Exercise. Among the entries below, count the lines that contain the word "will". Write down only the total.
━━━━━ Source material ━━━━━
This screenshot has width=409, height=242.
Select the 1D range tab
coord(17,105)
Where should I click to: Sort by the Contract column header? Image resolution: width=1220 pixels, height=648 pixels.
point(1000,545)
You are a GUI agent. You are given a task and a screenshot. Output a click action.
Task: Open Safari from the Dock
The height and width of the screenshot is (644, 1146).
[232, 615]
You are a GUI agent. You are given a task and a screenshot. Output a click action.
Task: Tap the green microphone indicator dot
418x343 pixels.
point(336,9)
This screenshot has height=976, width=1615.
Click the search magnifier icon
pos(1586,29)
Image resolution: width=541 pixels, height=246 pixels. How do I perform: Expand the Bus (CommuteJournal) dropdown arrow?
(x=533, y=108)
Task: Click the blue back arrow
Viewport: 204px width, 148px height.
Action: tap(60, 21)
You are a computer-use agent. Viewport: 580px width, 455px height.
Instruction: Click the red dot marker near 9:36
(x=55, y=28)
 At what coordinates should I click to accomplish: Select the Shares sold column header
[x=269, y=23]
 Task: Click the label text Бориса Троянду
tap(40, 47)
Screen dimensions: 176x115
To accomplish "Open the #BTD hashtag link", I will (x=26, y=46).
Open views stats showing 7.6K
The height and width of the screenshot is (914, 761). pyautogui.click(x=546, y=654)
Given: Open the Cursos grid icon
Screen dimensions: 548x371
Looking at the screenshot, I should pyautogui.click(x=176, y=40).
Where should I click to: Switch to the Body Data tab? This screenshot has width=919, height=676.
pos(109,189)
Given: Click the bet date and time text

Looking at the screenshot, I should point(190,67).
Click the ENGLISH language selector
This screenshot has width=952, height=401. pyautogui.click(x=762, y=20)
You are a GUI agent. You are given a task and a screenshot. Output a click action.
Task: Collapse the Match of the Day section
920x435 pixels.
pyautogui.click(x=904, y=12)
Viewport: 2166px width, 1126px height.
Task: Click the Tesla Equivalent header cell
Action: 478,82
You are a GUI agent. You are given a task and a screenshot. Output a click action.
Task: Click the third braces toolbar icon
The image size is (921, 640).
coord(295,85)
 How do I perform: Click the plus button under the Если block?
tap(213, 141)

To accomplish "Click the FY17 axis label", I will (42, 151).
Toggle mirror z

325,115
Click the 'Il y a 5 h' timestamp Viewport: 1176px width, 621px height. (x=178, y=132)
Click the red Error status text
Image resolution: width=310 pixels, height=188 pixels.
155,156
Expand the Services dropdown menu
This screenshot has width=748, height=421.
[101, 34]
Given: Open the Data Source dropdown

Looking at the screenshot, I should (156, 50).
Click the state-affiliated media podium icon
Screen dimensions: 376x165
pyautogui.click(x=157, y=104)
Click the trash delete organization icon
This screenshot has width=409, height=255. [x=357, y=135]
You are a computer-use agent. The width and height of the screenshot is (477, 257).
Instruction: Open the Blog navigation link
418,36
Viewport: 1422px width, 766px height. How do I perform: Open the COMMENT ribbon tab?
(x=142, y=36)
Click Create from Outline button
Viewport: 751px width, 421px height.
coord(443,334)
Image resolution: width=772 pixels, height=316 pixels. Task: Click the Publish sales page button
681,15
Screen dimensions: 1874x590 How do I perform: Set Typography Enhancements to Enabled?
━━━━━
Answer space. 2